Review Comment:
The paper proposes a framework for continuous top-k query answering over streaming and evolving distributed data. The research problem that is being tackled is a challenging one, since it considers both the velocity of streaming data, and the growth of static (or distributed) data.
The framework extends the previous approaches by Yang et al. [1] and Dehghanzadeh et al. [2]. The new additions are: the Super-MTK+N list as a data structure, the MinTopk+N algorithm, the AcquaTop algorithm, and two replica maintenance policies (i.e., MTKN-F and MTKN-T).
Experimental evaluations were provided, which investigated different maintenance policies for stream queries over Twitter data. The experiments were reported to confirm that the MTKN-F policy maximizes the coverage accuracy of the top-k result, while MTKN-T maximizes the relevancy.
-----
I believe that the paper at its current form cannot be accepted without a major revision. The following are the main points of my review:
# More convincing motivation
I am not yet fully convinced that the addition of the ability to handle slowly evolved data would have significant benefits to the state-of-the-art. How often does data slowly evolve, and why slowly, not quickly? What can be potential real-world applications of the proposed approach for handling slowly evolved data? What can be concrete real world problems that are so severely limited without the addition of the ability for tackling slowly evolved data? Also, more elaborated distinctions with [1,2] are necessary.
# Experimental evaluations
I believe that measuring response time would be a crucial aspect in the experimental evaluations, in particular since being reactive plays a key role in processing streaming data. Yet, the experimental evaluations only measure result relevancy. Moreoever, measuring the overhead of the proposed approach in the case of non-evolving data would provide a valuable insight as to when to adopt the proposed approach. Comparative experimental evaluations to [1,2] would be a valuable addition, too. Also, having a stress-test case in the experiments can show to what extent the proposed approach can still work reasonably.
# Quality of writing
There are many typos (see detailed remarks). Some sentences are too long (and too complex). Some parts are too dense, for example, Sec. 4.3.2. Some parts of writing lack sufficient examples to grasp the main ideas (see detailed remarks).
-----
Below are my detailed remarks regarding the presented work:
# There is no explicit definition of top-k queries, as: A top-k query is defined as ...
# Can "reactive" be further elaborated? Is it equivalent to fast query processing? How does it differ to query processing over static data that is fast? Any concrete examples of query executions that are not reactive vs. reactive?

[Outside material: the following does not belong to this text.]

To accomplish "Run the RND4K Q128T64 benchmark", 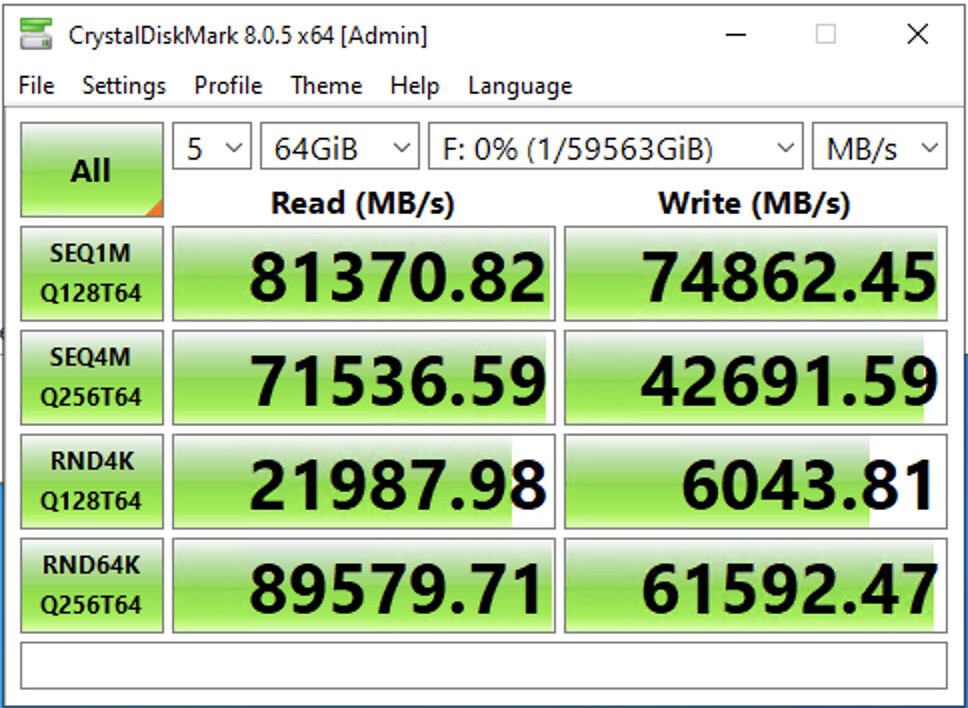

# What are your assumptions regarding the poor network conditions for AcquaTop? How poor is poor? There must be some lower bounds of the latency, bandwidth, and rate for your approach to still work reasonably.
# Related work: The problem of finding the most relevant answers is very similar to that of getting the most relevant documents in the information retrieval domain. There, the data is vastly distributed, and quickly evolved. Can you relate your approach to theirs?
# How much overhead is introduced by your approach when the distributed data does not change, particularly compared to [1,2]?
# The example in Listing 1 is a bit problematic. There you assume that mention counts are immediately available in the stream. Yet, in reality, the mention counts themselves are results from some other aggregations, which are also challenging to compute due to the size and quick evolution of social networks. I'd say that queries for computing mention counts also deserve some attention regarding their implementation.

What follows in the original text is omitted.